I have a 2002 Nissan Pathfinder in desperate need of a sub. Right now I've got Polk MMC6500 components in the front and Polk MM651 coaxials in the rear all powered by an Alpine PDX 4.100. I have ZERO experience building sub boxes (and the necessary equipment) and am looking for an awesome prefabricated sub enclosure. I want a sub that is at home playing classic rock but can also slam when Young Jeezy comes on. I guess that would put me in the "SQL" category. I've heard great things about JL subs in terms of being middlemen between the SQ and SPL sub categories. Additionally, the 3v3 is within my price limit, and I feel that the ported enclosure will give me the extra kick I'm looking for (this is all theoretical at this point of course). I don't need obnoxious levels of bass that turn my vehicle into a rattling piece of sheet metal, but I do want to feel like there is a very significant "OOOMPH" when I'm cruising down Lake Shore Drive.

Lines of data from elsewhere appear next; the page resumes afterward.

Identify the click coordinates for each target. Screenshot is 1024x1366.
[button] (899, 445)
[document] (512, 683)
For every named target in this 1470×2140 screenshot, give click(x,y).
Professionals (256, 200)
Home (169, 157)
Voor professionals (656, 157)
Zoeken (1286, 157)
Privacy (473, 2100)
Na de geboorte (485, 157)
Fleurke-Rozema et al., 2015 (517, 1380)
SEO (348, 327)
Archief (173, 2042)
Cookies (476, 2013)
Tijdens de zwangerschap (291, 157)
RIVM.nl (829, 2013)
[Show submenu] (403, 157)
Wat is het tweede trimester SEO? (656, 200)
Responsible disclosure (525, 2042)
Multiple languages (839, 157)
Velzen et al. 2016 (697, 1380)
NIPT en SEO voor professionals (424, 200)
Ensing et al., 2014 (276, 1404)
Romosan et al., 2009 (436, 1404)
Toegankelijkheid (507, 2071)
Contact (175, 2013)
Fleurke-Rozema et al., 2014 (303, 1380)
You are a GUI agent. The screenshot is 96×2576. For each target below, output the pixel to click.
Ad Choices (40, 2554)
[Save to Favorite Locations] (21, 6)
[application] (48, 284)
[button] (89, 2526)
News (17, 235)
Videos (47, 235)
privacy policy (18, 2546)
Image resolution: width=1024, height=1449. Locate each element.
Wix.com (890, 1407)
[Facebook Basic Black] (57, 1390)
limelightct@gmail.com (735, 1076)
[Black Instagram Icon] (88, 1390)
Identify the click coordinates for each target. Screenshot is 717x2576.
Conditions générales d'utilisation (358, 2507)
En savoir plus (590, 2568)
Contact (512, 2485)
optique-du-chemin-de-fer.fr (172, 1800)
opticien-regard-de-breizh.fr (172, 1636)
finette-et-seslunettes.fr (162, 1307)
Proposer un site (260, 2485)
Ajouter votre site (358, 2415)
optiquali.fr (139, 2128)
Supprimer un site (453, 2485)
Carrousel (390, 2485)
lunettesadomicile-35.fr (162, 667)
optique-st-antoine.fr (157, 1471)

Any thoughts on this sub enclosure for my needs? Any other suggestions? 

Thanks for your help,
Erik


----------



## sirsaechao (Jan 25, 2010)

I haven't heard the W3 in the HO box but I have heard the W7 in a HO box...pretty badass IMO if you want loud.


----------



## MTopper (Nov 4, 2009)

i had a JL 12w3v3 in a prefab ported box with the JL 500/1to power it and it just pounded the heck out of my blazer...


----------



## SpecV (Mar 26, 2009)

For the price you will probably pay you can get a decent one made to specs for any sub you want at a local shop probably. I have seen these boxes sell for 2-3 hundred on eGay. This way spend more on the sub, maybe like a w6 or look at Sundown, their new SA-8's are going to be phenominal


----------



## batman6 (Feb 11, 2010)

yeah 12w3 would look funny in a ho box. The w7 sealed boxes are nice maybe you can use that instead.


----------



## Turbo_CitrusEs (Feb 8, 2010)

The price on that setup(sub/box) is actually not as expensive as one would think. The sub with the h.o. box is $389.95 plus shipping. It can be purchased directly through JL via their online store. Here is the direct link.
JL Audio Mobile - HO112RG-W3v3


----------



## ikoolguy (Oct 23, 2009)

i love how those HO boxes are built, but sure isn't worth the money IMO


----------